Print exactly the lines from the one that contains "Instruction: Select the" through the final line of the entries below, both included, and nothing else; omit the pictures.

Start of Given records

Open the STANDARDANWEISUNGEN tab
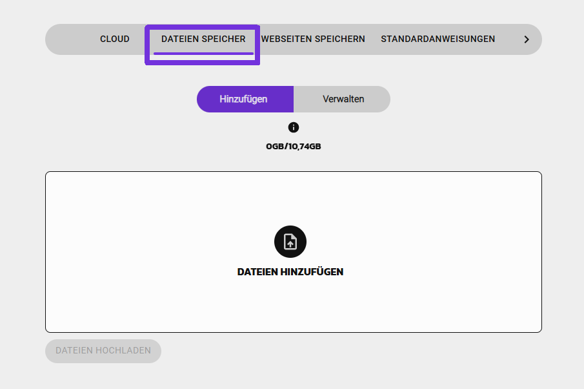The height and width of the screenshot is (389, 584). (438, 39)
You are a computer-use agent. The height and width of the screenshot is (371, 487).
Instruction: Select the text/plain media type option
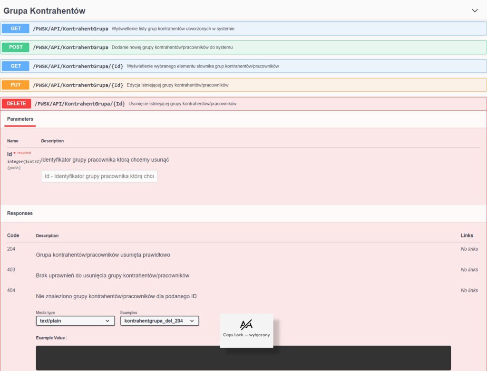point(75,321)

End of Given records

### Your solution
Instruction: Select the text/plain media type option
point(75,321)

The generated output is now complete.